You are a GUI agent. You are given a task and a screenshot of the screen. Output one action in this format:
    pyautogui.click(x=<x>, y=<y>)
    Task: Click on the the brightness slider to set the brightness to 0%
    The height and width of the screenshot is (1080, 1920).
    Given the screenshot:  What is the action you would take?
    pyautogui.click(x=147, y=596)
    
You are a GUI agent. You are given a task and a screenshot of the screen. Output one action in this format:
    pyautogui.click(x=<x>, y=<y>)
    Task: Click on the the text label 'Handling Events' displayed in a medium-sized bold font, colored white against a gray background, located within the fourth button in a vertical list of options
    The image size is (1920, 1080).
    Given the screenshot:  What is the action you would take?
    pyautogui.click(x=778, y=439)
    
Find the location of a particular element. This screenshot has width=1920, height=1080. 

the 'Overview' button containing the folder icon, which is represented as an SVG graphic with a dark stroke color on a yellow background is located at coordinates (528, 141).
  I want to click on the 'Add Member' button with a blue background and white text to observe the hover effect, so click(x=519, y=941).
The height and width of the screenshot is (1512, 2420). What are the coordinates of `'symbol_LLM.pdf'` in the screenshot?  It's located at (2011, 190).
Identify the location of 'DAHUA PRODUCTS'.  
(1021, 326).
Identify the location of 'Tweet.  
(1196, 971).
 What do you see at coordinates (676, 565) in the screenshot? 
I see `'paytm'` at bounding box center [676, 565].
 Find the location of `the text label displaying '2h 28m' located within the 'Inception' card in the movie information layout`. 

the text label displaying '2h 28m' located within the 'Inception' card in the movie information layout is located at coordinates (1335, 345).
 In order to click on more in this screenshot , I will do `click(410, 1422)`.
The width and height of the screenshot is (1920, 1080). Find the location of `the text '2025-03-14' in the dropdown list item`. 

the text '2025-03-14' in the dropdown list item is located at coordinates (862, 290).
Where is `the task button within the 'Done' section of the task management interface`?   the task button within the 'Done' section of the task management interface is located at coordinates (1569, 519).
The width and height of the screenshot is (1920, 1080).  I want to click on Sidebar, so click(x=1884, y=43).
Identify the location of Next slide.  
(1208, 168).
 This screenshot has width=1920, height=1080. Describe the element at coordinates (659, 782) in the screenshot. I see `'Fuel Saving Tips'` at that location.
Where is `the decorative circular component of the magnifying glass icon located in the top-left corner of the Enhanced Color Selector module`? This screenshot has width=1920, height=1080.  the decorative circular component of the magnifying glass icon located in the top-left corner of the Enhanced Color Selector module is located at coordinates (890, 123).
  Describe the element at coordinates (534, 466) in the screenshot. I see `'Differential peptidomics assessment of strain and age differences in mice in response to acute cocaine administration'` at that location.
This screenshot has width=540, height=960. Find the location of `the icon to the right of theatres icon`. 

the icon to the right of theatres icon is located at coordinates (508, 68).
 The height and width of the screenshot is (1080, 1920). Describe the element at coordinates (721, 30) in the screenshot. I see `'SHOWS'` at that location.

:::

▶ **Der Auftrag**:
Übernimm bitte sämtliche Zeilen des obigen Materials Wort für Wort.

▶ **Erledigte Aufgabe**:
You are a GUI agent. You are given a task and a screenshot of the screen. Output one action in this format:
    pyautogui.click(x=<x>, y=<y>)
    Task: Click on the the brightness slider to set the brightness to 0%
    The height and width of the screenshot is (1080, 1920).
    Given the screenshot:  What is the action you would take?
    pyautogui.click(x=147, y=596)
    
You are a GUI agent. You are given a task and a screenshot of the screen. Output one action in this format:
    pyautogui.click(x=<x>, y=<y>)
    Task: Click on the the text label 'Handling Events' displayed in a medium-sized bold font, colored white against a gray background, located within the fourth button in a vertical list of options
    The image size is (1920, 1080).
    Given the screenshot:  What is the action you would take?
    pyautogui.click(x=778, y=439)
    
Find the location of a particular element. This screenshot has width=1920, height=1080. 

the 'Overview' button containing the folder icon, which is represented as an SVG graphic with a dark stroke color on a yellow background is located at coordinates (528, 141).
  I want to click on the 'Add Member' button with a blue background and white text to observe the hover effect, so click(x=519, y=941).
The height and width of the screenshot is (1512, 2420). What are the coordinates of `'symbol_LLM.pdf'` in the screenshot?  It's located at (2011, 190).
Identify the location of 'DAHUA PRODUCTS'.  
(1021, 326).
Identify the location of 'Tweet.  
(1196, 971).
 What do you see at coordinates (676, 565) in the screenshot? 
I see `'paytm'` at bounding box center [676, 565].
 Find the location of `the text label displaying '2h 28m' located within the 'Inception' card in the movie information layout`. 

the text label displaying '2h 28m' located within the 'Inception' card in the movie information layout is located at coordinates (1335, 345).
 In order to click on more in this screenshot , I will do `click(410, 1422)`.
The width and height of the screenshot is (1920, 1080). Find the location of `the text '2025-03-14' in the dropdown list item`. 

the text '2025-03-14' in the dropdown list item is located at coordinates (862, 290).
Where is `the task button within the 'Done' section of the task management interface`?   the task button within the 'Done' section of the task management interface is located at coordinates (1569, 519).
The width and height of the screenshot is (1920, 1080).  I want to click on Sidebar, so click(x=1884, y=43).
Identify the location of Next slide.  
(1208, 168).
 This screenshot has width=1920, height=1080. Describe the element at coordinates (659, 782) in the screenshot. I see `'Fuel Saving Tips'` at that location.
Where is `the decorative circular component of the magnifying glass icon located in the top-left corner of the Enhanced Color Selector module`? This screenshot has width=1920, height=1080.  the decorative circular component of the magnifying glass icon located in the top-left corner of the Enhanced Color Selector module is located at coordinates (890, 123).
  Describe the element at coordinates (534, 466) in the screenshot. I see `'Differential peptidomics assessment of strain and age differences in mice in response to acute cocaine administration'` at that location.
This screenshot has width=540, height=960. Find the location of `the icon to the right of theatres icon`. 

the icon to the right of theatres icon is located at coordinates (508, 68).
 The height and width of the screenshot is (1080, 1920). Describe the element at coordinates (721, 30) in the screenshot. I see `'SHOWS'` at that location.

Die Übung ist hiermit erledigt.